I don’t like to talk about it. It still scares me when I reflect closely on how I felt during those days, those weeks. It’s scary mostly because I thought I was ok. It’s a big reason I didn’t want to talk about having another baby until recently. I was so afraid to go through it again.
When Jordan was born 2 years earlier, I had lots to recover from. I knew I wasn’t ok. I was distraught by the whole experience of giving birth; the doctor telling me she was going to die f I didn’t do what he said; the relentless hospital staff who were more concerned with policy and procedure than my informed consent. When I felt kind of crappy, it seemed like a natural effect of obvious causes. New mom, insecure, lack of sleep, plus disempowered birth equals feeling crappy. And as time passed, so did feeling crappy.
But this? I couldn’t explain this at all.
My healthy, happy second pregnancy, with an amazing, peaceful planned homebirth. I was caught completely off-guard.
I cried every day. I felt like a failure; not just a plain-old failure- a miserable failure.
I cried myself to sleep, believing that I didn’t deserve to be a mom. How could I be a mother when I was so worthless? I couldn’t possibly love them like they deserved.
It went on like this in my head for a while. When my husband would try to console me, it made me feel even worse. Now I was making him feel bad. I was bringing him down. Now I thought I was a “bad” wife too. So I tried to hold it in, but it escaped anyway.
I didn’t tell my friends. I didn’t want them to know how unhappy I was. I was ashamed of how unhappy I was. I wanted to be a mom, a good mom. And being sad meant (in my mind) I was not a good mom. Especially since I thought that in some way, my sadness was about being a mom.

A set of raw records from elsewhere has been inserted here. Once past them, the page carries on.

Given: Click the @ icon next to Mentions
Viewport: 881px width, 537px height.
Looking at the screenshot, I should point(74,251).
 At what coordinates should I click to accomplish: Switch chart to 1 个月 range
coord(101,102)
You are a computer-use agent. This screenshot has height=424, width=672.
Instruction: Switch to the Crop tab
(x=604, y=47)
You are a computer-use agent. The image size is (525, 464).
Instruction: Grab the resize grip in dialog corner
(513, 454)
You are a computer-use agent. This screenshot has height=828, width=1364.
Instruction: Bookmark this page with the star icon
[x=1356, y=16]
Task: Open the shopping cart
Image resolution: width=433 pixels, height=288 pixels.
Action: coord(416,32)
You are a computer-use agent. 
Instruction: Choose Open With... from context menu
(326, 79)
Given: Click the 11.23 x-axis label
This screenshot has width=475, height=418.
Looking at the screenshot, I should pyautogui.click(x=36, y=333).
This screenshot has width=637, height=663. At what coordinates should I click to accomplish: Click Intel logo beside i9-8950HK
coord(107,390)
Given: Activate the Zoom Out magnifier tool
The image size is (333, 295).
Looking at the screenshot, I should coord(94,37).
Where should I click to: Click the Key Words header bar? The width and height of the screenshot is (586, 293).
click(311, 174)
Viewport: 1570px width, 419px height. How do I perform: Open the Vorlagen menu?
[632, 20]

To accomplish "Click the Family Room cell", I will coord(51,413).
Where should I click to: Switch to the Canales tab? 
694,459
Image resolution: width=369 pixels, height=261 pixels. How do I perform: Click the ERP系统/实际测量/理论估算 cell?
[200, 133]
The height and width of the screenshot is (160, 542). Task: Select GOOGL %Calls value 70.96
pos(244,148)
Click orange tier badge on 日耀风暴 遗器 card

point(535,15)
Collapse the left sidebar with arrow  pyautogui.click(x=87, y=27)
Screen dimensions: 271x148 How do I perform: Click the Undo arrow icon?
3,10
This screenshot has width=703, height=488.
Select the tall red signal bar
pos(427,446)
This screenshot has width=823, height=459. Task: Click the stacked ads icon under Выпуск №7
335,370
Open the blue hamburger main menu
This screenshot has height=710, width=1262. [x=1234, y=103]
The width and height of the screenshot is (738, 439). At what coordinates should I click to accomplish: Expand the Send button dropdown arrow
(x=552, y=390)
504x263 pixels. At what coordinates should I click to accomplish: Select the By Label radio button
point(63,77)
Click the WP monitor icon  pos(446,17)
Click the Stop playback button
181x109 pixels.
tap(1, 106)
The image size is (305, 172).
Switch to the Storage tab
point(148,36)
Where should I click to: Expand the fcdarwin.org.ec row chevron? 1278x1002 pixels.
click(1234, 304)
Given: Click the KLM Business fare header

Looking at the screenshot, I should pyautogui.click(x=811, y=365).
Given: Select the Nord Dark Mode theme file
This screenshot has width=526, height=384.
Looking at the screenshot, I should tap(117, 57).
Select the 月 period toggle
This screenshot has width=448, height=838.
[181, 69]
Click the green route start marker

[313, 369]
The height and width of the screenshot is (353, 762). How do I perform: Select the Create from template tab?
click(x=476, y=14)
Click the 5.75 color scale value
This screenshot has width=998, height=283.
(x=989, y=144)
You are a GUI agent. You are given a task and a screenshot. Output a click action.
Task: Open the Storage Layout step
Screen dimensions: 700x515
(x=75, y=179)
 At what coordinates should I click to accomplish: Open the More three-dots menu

I denied there was any problem. I told myself I was simply adjusting to having a second child – everyone said it would be hard. And it was really, really hard. It was so hard that I started wishing I didn’t have a second child.
I started to believe the girls were better off without me. It took all my strength not to run away from home every day. But as I considered more seriously the possibility of leaving them, other strange thoughts began to enter. I couldn’t leave my girls to be motherless. I couldn’t leave them to grow up alone, without me.
So how could I run away from home and prevent them from being without me? This is where it started to get really scary.
I started to understand that I wasn’t really thinking about running away from home. I meant to kill myself. And now I was thinking about taking the girls with me. I started thinking about ways we could all 3 die at once. I never really understood I was considering killing my children until later.
All this took place in less than 6 weeks.
At my six-week check up with my midwife, she asked me, “How are you?” Maybe it was that other people had asked, How’s it going? or How are you sleeping? or How is Jordan adjusting? Or maybe I just didn’t hear anyone ask about me before then.
So I told her.
I told her everything- all of it. Even the parts I was ashamed of. Even the parts I pretended not to be thinking. Even the things that I thought made me a “bad” mother.
She listened. She hugged me.
I still didn’t think it was that bad. I felt better just having told her. I still thought it was just the adjustment from one child to two.
She called my doctor while I sat there. She made an appointment for me for the next day. She drove to my house to take me and watched my toddler while I visited with the doctor.
I felt kind of silly that so much attention was being paid to this. I still didn’t realize how messed up my thinking was, how serious things had gotten.
After my doctor listened to everything I had to say, she suggested a few options for treatment: anti-depressants, hormone therapy, counseling. I followed her advice. I took the pills, even though I don’t like taking medication. I got the blood workup done and took the hormones too. I talked to someone.
I also went to my acupuncturist regularly to get things back on track physically/energetically.
When I started feeling better, I suddenly realized how awful it had been. I felt like my self again and saw how far away I had traveled from the me I am used to.
And I realized that truly, at one time, I had meant to kill my children and myself. This is something that is still raw around the edges inside me. I now understand something I never wanted to know- how a woman (a mother!) could be so desperate she would do something so unbelievable.
My postpartum depression was diagnosed before the unthinkable happened. I am forever grateful to my midwife, doctor, husband, doula and friends for supporting me through this.
If you have experienced PPD, please leave a comment here on the blog.
If you are experiencing symptoms of Postpartum Depression (sadness, hopelessness, guilt, overwhelm, social withdrawal, becoming easily frustrated, increased anxiety) or if you think- even a little- about hurting yourself or your baby, contact your doctor, midwife or find resources online.
Don’t wait. (Maybe they’ll tell you it’s not that bad. Or maybe they’ll help you to start feeling better.)